- INSTRUCTION 1
Condense the paragraph in the forum thread that begins "Hey Mike, I too am a newbie" into a short bulleted list that keeps its main facts.
- INSTRUCTION 2
Reproduce verbatim the rows from the first one up to and including the line with "Terms of use (1232, 2319)".

# Hello to All



## TsgtE662 (Jan 27, 2007)

Hi, Yes I am another newbie here. I just found this site this morning.
My name is Mike and I love history, specifically military and especially World War II. 
Before anyone questions my screen name, I am a Tsgt in the USAF Reserves; 4 yrs Active Duty (Mar '81 - '85); Reserves since Oct '85 - present. 

I was searching on world war II aircraft wrecks and found this site and thought I'd check it out. Last night I watched a history channel show on a B-25C that was recovered off the coast of North Carolina from a lake. 
I always look forward to the Air Shows at my base every year mainly to again see the vintage aircraft from the past. 

Ok, I won't bore y'all with anymore about me, so How is everyone?


----------



## DerAdlerIstGelandet (Jan 27, 2007)

Welcome to the forum.


----------



## lesofprimus (Jan 27, 2007)

Im just peachy...


----------



## ORD Butch (Jan 27, 2007)

Hey Mike, I too am a newbie as of today. I have no idea what I am doing here so please give me some breaks...lol. I am an old R/C scale model builder of many years and have an absolute love of things that fly especially of WW II vintage. My nickname is derived from a 1/5 scale model that I built of Butch O'Hare's Grumman F4F.


----------



## lesofprimus (Jan 27, 2007)

We welcome both of u... A double dip, how nice...


----------



## Wurger (Jan 27, 2007)

Welcome to the forum.


----------



## DerAdlerIstGelandet (Jan 27, 2007)

Welcome as well.


----------



## the lancaster kicks ass (Jan 28, 2007)

> at my base every



which is your base?


----------



## TsgtE662 (Jan 28, 2007)

Lancaster - I am assigned to Scott AFB, Illinois with the Reserves - full time.
I am thinking about scanning posting some pics I've taken over the yrs of the warbirds that have been there. I have a few pics if anyone is interested. I'll have to dig them up.


----------



## Emac44 (Jan 29, 2007)

G'day Mike and Butch welcome. Don't mind Lanc he hasn't had his ration of raw meat and vita brits yets


----------



## the lancaster kicks ass (Jan 31, 2007)

> Don't mind Lanc he hasn't had his ration of raw meat



i can't be the only one to think that, breakfast aside, a meal isn't a meal without some sort of meat


----------

- DATA EXCERPTS
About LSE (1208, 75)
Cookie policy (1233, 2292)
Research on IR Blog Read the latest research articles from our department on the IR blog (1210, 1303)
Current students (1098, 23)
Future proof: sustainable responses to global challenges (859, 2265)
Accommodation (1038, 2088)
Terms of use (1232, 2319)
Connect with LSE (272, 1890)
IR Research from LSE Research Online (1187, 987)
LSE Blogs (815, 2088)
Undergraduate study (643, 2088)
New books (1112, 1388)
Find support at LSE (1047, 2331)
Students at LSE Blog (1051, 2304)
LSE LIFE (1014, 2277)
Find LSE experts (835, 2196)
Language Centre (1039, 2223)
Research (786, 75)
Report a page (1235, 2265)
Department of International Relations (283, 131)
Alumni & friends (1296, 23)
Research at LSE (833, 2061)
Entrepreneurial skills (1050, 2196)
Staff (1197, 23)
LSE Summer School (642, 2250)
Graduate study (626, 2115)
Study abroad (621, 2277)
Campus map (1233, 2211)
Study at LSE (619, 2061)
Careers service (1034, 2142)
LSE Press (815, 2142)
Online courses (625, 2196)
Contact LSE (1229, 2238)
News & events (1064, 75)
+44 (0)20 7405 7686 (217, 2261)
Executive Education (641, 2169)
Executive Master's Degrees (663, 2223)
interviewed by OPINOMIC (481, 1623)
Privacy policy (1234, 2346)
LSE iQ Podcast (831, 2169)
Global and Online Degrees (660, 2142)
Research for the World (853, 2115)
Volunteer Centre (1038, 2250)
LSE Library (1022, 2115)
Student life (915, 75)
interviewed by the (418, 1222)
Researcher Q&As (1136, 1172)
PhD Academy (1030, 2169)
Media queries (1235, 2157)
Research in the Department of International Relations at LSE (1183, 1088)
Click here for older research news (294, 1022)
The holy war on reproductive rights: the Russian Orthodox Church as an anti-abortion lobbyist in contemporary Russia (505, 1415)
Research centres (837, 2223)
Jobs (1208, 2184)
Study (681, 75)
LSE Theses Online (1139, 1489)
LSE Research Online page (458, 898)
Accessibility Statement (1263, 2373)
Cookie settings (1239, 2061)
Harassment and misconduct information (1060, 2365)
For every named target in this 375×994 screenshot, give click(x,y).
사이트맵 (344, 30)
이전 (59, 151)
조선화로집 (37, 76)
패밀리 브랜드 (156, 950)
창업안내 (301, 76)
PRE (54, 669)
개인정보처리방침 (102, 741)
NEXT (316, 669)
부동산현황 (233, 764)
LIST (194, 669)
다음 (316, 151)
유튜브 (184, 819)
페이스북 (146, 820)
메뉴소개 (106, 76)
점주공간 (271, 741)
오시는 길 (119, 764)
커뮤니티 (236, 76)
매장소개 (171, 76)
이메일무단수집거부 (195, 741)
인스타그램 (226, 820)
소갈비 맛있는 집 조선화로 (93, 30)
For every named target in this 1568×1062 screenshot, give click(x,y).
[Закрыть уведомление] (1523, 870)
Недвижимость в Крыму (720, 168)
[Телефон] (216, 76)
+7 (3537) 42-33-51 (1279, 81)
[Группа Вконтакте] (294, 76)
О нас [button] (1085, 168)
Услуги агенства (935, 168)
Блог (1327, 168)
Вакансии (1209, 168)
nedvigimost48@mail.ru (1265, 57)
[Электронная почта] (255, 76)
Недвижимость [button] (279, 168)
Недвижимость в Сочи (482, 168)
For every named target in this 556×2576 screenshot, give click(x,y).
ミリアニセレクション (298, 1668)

- CORRECT RESULT 1
- Joined the forum that same day and asks for some slack while getting oriented.
- Has built R/C scale models for many years.
- Loves anything that flies, especially WW II aircraft.
- The nickname comes from a self-built 1/5 scale model of Butch O'Hare's Grumman F4F.

- CORRECT RESULT 2
About LSE (1208, 75)
Cookie policy (1233, 2292)
Research on IR Blog Read the latest research articles from our department on the IR blog (1210, 1303)
Current students (1098, 23)
Future proof: sustainable responses to global challenges (859, 2265)
Accommodation (1038, 2088)
Terms of use (1232, 2319)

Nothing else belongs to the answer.